##### EXCERPTED DATA
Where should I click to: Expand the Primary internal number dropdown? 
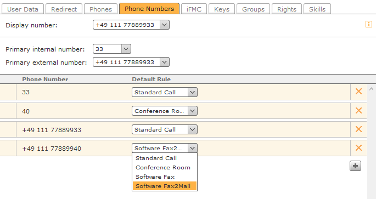click(112, 49)
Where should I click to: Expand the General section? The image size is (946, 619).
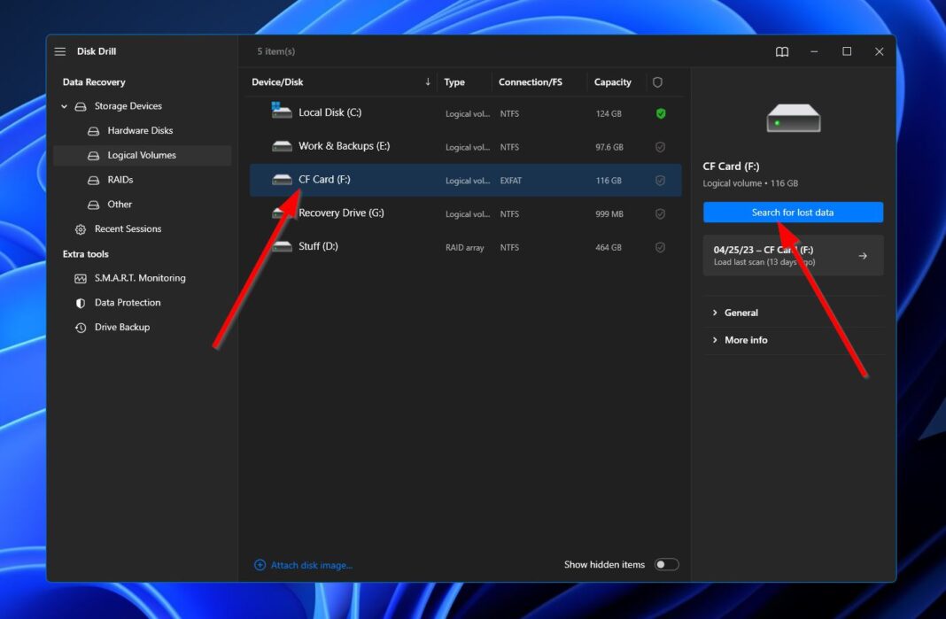741,313
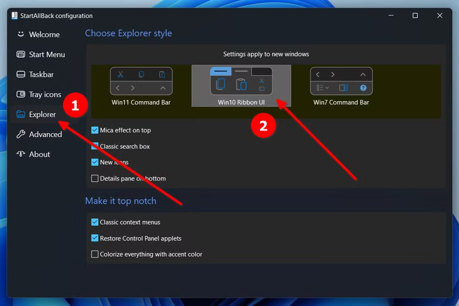Maximize the StartAllBack configuration window
459x306 pixels.
(415, 16)
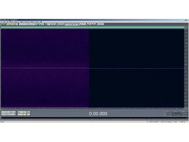This screenshot has width=189, height=142.
Task: Start playback with the Play button
Action: pos(6,112)
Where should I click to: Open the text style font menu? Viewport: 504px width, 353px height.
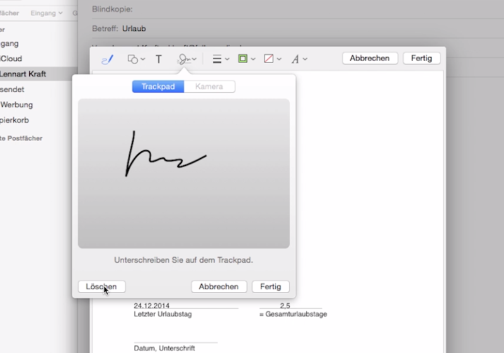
##########
_WHAT THE TASK ASKS_
Produce the data again character for character, with the images left out.

_ANSWER SPACE_
Where should I click to: Expand the Primary internal number dropdown? 
click(112, 49)
Where should I click to: Expand the General section? The image size is (946, 619).
741,313
Maximize the StartAllBack configuration window
459x306 pixels.
(415, 16)
This screenshot has width=189, height=142.
Task: Start playback with the Play button
Action: pos(6,112)
Where should I click to: Open the text style font menu? Viewport: 504px width, 353px height.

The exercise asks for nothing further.